ALPHA MALES: Top leaders of the three major parties at a meeting in Baluwatar early this week.
As Nepal braces itself for a third week of blockade and nearly two months of Tarai-wide shutdown, it is becoming clear that the Madhesi people’s struggle has turned into a proxy war for New Delhi.
India has denied this is a blockade, and the international community is conspicuously quiet, wary of antagonising New Delhi. There is a near blackout on news about the Nepal blockade in the Indian press, and this does not seem important enough for the international media.
But even Indian customs officials at the border are not trying to hide it anymore. This is an out and out blockade, let’s call it what it is.
In Kathmandu talks have begun with Madhesi dissenters. Two meetings have been held and a third round is scheduled for Friday.

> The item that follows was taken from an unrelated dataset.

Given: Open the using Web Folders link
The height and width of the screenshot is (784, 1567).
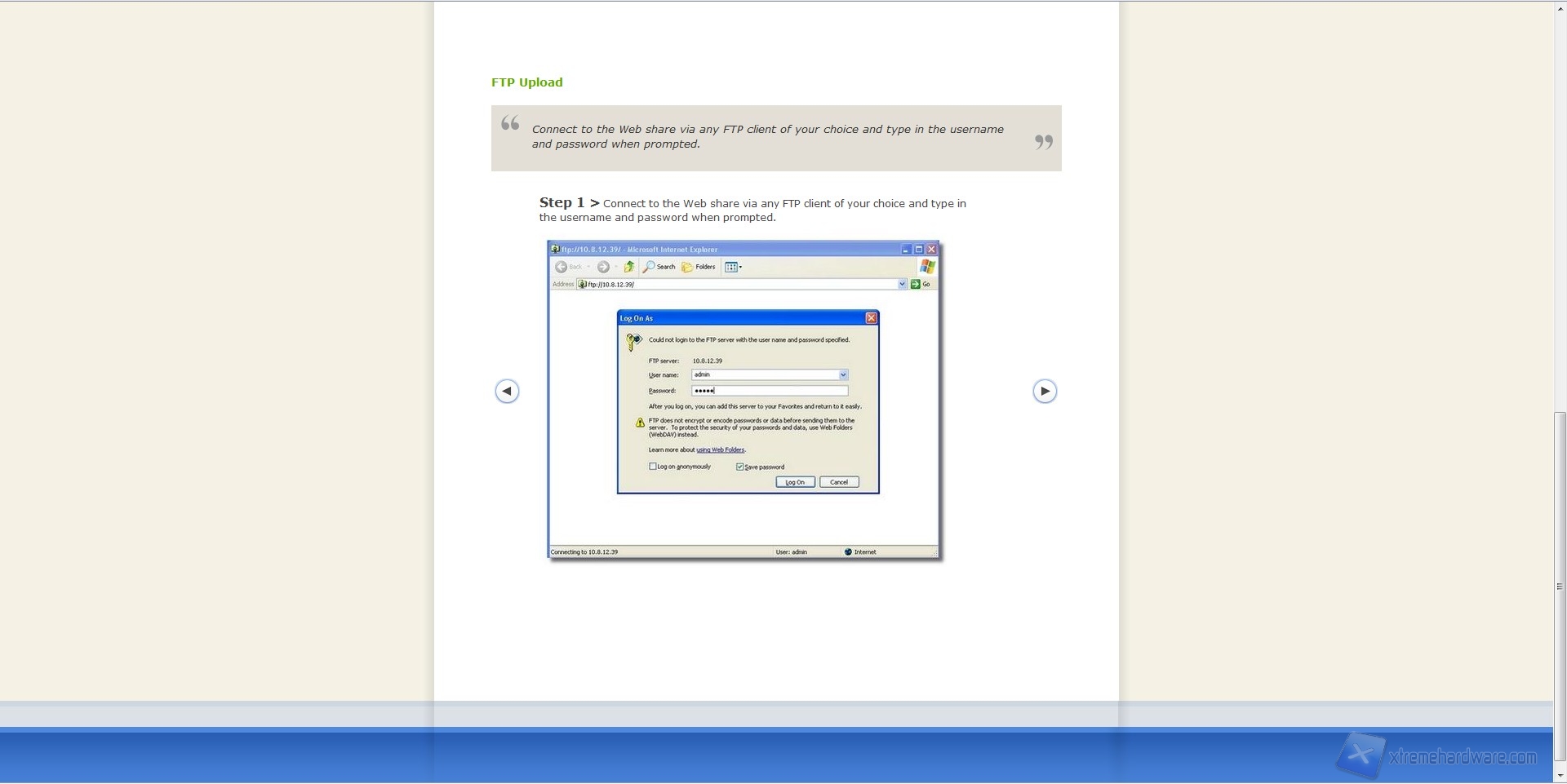Looking at the screenshot, I should pos(721,450).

Law Minister Narhari Acharya has registered the first amendment bill of Nepal’s new constitution to address two major demands of Madhesi parties: proportional representation and demarcation of election constituencies in proportion to population in the Tarai.
A parliamentary session is also scheduled for Friday to elect a new Prime Minister. But it looks impossible to secure consensus of all parties on any one name.
Therefore, Parliament will begin the process to form a majority government. The UML has already proposed its Chair KP Oli as prime minister with the backing of the UCPN(M). Even if NC does not abide by its deal with the UML, Oli is hoping to be elected with the backing of fringe parties.
What Nepal now needs is a unity government capable of implementing the new constitution, ensuring political stability and expediting economic development. But before all that, dousing the fire in the Tarai and easing supply of essential commodities before Dasain is what all Nepalis want right now.